Instructions to follow:
In the blog post below about names in the family, how many of the thirty men in the Christmas project are named John?

Document excerpt:
-- -- --

Monday, July 15, 2013

What's In A Name?

The Christmas project involves our great grandparents during the period from 1800 to 1850. That is a fairly narrow range of time but still involves a large number of greats – they keep multiplying exponentially.  I have a fascination with names – what they mean, where they came from, etc. Names, it seems, have always been faddy.  After making-up boys and girl lists I find that most popular by far is – ta da – John.
Of the thirty men I’m working on for the project – 1/3 – yes, 10 of the men are named John. What’s with that?  In modern times I can only think of one John in the entire family and that was my 1st cousin – and he was called ‘Jackie’ when I knew him as a child. 

Jack, for some reason, is the nickname for John. Why? I Googled it and came up with an interesting little article explaining why John is Jack and 9 other names with nicknames that seem unrelated, such as Richard and Dick.  Check it out at with that puzzle solved, I’m wondering why so many things are called John and some of them derogatory?
A bathroom or toilet is called a john – as in “I’m going to the john.”  (Answer here: )  Why are prostitute’s customers called John? Well, maybe that answers itself – if John is the most popular name for the time, then it would follow that more customers are called John!  And, why ‘John’ Doe, ‘John’ Q Public, etc. – check it out:

John must have been super popular between 1800 and 1850. Coming in second on our family list is Samuel with three.  During this period the vast majority of our population was church going; and often they named their children after people in the Bible, both Old and New Testaments.
They hoped that their sweet little baby bundle would grow up to emulate their namesake. Well, in some cases this may be true, but by 1800 it is most likely to have been in the family for generations, picked by a distant ancestor for that reason and then it became part of the family naming tradition.

-- -- --

Data to examine:
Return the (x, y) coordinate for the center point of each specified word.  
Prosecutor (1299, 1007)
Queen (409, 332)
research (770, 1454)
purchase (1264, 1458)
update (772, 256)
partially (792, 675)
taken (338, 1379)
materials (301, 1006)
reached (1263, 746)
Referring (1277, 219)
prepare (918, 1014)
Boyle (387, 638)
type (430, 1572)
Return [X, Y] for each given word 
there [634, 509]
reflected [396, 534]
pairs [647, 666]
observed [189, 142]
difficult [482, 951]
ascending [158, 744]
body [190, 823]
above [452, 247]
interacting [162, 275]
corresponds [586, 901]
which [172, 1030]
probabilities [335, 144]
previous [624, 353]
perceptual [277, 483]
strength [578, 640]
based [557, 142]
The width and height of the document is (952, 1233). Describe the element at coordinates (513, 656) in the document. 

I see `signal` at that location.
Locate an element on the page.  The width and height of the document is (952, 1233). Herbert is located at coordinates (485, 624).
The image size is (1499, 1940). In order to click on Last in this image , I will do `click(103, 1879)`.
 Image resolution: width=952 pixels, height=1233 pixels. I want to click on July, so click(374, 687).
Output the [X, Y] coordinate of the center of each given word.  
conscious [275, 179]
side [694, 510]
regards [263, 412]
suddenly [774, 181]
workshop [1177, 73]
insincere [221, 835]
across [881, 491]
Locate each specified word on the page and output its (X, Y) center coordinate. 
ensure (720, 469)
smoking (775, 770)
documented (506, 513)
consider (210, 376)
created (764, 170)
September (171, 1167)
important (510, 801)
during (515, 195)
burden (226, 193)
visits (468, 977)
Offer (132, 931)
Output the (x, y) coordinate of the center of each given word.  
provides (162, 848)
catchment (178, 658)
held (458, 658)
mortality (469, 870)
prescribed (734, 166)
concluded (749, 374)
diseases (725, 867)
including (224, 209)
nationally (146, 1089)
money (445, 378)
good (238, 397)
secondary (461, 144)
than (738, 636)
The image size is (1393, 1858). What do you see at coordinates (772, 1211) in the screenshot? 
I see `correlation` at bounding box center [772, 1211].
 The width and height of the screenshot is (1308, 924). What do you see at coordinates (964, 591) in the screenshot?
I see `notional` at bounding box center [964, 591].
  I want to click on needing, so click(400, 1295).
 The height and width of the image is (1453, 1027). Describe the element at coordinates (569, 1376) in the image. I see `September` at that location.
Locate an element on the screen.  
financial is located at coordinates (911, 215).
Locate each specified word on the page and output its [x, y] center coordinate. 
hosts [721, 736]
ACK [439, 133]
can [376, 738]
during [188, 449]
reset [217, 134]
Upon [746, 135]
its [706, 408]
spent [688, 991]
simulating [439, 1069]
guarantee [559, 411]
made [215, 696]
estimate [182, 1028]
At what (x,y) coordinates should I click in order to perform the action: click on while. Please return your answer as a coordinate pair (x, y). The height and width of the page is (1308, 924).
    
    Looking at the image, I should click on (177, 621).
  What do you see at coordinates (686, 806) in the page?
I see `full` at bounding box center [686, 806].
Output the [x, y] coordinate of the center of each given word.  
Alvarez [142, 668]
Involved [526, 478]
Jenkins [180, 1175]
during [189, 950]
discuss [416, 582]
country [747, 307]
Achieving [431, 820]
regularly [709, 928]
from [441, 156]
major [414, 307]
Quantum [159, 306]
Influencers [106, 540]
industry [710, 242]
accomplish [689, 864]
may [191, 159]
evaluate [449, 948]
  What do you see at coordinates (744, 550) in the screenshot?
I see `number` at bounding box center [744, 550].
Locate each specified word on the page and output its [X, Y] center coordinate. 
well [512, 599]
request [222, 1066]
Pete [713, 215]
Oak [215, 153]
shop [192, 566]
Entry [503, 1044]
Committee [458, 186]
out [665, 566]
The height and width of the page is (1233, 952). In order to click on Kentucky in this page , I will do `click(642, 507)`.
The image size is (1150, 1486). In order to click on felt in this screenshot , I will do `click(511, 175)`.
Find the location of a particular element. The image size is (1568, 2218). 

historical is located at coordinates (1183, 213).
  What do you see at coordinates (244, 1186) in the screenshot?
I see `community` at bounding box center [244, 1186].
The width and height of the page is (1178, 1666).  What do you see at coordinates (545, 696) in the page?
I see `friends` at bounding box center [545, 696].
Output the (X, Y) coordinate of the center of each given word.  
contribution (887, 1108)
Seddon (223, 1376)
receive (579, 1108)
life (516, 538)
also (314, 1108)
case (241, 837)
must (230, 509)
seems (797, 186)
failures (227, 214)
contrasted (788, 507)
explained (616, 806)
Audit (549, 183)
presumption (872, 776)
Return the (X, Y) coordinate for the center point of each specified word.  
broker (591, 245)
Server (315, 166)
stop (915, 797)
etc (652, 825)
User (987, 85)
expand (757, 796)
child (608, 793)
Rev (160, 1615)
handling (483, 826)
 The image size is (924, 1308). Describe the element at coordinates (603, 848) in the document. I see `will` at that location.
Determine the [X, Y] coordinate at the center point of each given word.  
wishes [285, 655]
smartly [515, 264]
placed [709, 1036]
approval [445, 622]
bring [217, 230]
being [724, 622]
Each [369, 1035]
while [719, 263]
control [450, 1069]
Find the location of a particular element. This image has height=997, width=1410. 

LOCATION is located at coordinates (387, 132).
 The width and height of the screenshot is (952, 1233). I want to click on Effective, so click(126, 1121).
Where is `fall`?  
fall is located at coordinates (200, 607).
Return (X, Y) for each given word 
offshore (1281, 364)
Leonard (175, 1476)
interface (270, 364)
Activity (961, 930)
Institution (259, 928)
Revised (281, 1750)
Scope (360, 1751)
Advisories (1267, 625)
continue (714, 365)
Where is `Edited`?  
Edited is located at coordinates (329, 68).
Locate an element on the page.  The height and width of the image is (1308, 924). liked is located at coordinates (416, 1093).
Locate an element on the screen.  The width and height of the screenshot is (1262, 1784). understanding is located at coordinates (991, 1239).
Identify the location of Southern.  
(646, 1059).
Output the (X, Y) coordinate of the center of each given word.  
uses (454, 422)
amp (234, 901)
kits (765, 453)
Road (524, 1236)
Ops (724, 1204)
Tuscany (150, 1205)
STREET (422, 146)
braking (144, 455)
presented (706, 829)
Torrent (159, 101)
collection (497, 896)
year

-- -- --

Expected answer:
Ten of the thirty men are named John.